A New Model for Global Health

A New Model for Global Health

Global health requires a keen eye for the greatest needs, and creative solutions to meet those needs. Frank Anderson, a clinical associate professor of health behavior and health education at U-M SPH and associate professor of obstetrics and gynecology at the U-M Medical School, is the leader of a project, 1000+OBGYNS, that goes above and beyond those criteria. The goal of the project—a partnership between U-M and major universities and teaching hospitals in Ghana—is to protect the health of mothers and babies in sub-Saharan Africa, where over one million newborn deaths and 300,000 maternal deaths were reported in 2013. These are among the highest birth-related mortality rates in the world.

But they needn’t be. When doctors have access to best practices and advanced training in obstetrics and  gynecology, Anderson says, many birth-related deaths are preventable. That’s why he and his project team want to train 1,000 new OB/GYNs in sub-Saharan Africa in the next ten years and measure the impact on maternal and perinatal mortality. To date the team has trained and retained over 140 OBGYNs in Ghana, leading to improved outcomes throughout the country.

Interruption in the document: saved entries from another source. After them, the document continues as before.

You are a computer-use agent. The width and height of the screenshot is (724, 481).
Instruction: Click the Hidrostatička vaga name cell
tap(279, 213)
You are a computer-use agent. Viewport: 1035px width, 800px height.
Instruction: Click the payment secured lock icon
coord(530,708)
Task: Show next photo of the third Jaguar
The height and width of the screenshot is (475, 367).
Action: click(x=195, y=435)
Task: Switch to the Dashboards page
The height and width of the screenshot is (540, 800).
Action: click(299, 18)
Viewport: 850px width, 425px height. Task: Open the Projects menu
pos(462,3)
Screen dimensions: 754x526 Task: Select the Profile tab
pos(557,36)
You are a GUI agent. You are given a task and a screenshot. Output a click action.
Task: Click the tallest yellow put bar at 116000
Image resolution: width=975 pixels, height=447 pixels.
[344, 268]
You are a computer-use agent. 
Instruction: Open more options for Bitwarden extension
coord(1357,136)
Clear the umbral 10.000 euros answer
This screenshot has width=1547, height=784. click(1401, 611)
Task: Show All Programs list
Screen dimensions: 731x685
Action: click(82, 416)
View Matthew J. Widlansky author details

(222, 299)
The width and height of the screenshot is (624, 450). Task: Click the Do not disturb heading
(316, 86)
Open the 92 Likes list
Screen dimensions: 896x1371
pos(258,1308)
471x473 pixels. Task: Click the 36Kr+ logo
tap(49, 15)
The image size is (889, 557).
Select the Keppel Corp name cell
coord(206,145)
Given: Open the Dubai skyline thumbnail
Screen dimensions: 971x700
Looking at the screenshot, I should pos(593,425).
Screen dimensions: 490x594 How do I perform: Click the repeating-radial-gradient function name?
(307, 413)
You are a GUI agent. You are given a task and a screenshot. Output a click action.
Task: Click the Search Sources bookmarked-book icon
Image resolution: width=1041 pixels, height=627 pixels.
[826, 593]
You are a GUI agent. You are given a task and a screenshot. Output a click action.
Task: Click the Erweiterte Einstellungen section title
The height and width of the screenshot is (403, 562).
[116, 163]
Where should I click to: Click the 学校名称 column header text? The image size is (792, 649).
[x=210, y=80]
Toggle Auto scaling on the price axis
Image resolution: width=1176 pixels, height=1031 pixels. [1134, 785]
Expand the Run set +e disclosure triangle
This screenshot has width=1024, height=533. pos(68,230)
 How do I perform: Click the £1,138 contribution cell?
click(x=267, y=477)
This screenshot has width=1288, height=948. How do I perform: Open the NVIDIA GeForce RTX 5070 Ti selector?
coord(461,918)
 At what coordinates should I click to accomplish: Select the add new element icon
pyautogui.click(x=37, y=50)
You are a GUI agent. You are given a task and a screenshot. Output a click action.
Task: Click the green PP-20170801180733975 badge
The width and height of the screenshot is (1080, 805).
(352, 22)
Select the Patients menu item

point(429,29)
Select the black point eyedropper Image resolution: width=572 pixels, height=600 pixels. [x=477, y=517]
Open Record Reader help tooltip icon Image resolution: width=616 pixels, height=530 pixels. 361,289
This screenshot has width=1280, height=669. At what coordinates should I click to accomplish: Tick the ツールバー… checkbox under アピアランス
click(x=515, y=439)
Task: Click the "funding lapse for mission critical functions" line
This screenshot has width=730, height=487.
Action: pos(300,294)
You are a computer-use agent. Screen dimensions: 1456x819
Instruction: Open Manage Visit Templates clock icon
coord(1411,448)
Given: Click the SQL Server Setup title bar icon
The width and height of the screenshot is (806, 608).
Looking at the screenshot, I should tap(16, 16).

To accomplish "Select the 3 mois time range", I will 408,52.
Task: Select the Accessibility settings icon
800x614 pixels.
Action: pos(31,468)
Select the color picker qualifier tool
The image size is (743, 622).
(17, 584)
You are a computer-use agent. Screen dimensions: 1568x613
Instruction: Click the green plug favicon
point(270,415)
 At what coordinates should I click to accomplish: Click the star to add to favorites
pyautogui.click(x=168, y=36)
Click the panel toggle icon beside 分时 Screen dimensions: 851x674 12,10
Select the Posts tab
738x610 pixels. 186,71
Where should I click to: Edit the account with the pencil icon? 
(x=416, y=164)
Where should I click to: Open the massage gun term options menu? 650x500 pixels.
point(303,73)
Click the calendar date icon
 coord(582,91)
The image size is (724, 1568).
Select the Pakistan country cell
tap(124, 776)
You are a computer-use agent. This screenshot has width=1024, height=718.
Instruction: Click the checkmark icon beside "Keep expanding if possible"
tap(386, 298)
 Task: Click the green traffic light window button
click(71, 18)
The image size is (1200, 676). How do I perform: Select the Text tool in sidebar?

Anderson and his colleagues seek to replicate this “Michigan Model” with academic partnerships between African and American institutions in 14 countries in sub-Saharan Africa. The project team has also provided a series of free collections related to OB/GYN practice on the project website, 1000obgyns.org, and they plan to distribute complete website content on USB drives to OB/GYNs throughout sub-Saharan Africa and to make content available on local wireless networks. “Every country deserves robust, well-functioning obstetrics and gynecology departments that can train people and provide leadership,” says Anderson. “What we’re proposing can be replicated anywhere and with any discipline.”